Michael Perman argued two years ago that it was the Voting Right Act of 1965 that turned the tide.
In the wake of the Voting Rights Act, the Democratic Party of the South and of white supremacy was forced to reconstitute itself, as newly enfranchised black voters quite naturally threw their support to the party that, under President Lyndon Johnson’s leadership, had enabled them to regain the right to vote. In response, the conservative, segregationist whites began to flee from a party that was likely to become either the region’s first bi-racial party, or worse, a party controlled by African Americans and their white allies.
At least in Georgia, however, the tide had already turned and the Civil Rights Act of 1964 is more-than-likely the key.

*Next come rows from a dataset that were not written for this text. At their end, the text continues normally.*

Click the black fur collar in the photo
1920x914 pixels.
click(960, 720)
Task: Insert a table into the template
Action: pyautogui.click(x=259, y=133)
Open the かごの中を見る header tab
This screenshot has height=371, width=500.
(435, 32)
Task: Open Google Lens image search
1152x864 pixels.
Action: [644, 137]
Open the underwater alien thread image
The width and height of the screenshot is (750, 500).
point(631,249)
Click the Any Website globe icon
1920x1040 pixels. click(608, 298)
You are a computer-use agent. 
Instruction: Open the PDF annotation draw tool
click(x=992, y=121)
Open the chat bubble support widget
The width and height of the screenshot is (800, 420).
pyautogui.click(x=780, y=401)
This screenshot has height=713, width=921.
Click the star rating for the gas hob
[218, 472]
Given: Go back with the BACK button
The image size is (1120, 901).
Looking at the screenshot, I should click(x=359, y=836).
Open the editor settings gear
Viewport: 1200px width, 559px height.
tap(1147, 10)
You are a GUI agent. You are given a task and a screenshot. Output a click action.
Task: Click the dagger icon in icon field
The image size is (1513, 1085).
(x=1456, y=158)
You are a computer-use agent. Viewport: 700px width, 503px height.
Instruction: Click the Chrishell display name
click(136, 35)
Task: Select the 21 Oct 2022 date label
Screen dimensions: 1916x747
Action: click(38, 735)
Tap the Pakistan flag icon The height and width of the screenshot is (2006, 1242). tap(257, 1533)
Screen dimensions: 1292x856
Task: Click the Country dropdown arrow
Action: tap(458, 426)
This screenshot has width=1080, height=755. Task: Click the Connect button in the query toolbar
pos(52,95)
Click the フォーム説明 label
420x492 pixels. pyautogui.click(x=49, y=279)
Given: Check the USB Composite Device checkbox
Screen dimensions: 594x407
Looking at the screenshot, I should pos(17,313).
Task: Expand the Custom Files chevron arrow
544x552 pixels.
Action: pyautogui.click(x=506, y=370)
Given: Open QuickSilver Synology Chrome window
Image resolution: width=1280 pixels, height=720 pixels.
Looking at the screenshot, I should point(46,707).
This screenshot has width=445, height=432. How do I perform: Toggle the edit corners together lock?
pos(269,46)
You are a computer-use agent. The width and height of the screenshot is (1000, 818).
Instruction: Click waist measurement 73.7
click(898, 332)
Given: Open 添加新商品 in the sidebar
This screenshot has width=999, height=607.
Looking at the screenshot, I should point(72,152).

[In the 1964 presidential campaign], Republican Barry Goldwater vowed to “go hunting where the ducks are” by using his vote against the Civil Rights Act of 1964 to persuade white Southerners to abandon the party of their hallowed forefathers. Goldwater disdained any effort in the South even to retain the support of a vestigial core of middle-class black Republicans that dated all the way back to Reconstruction. Hence his 87 percent tally in Mississippi amounted to what was virtually an all-white landslide in that state. Although white voters in Georgia manifested more resistance to his charms, the dramatic about-face in voting was shocking even to seasoned political observers. Where his Republican predecessor claimed 37% of the Georgia vote in 1960– including the majority of black votes in Atlanta, Goldwater, with hardly a black supporter to his name grabbed 54 percent of the ballots cast. In South Georgia and the Black Belt, the curmudgeonly Arizonan captured better than 60 percent of the vote, more than doubling Nixon’s numbers.
Who’s going to create similar charts for the rest of Dixie?
Oh … and one more for the close:
Purely and simply, here in Georgia and damn near everywhere else in this great nation of ours, the most Republican places are most likely anywhere that’s overwhelmingly rural and white. The Repubs may be preaching to the ‘burbs nowadays, but, even if the text has been upgraded, the folks out in the boondocks know the real message hasn’t changed.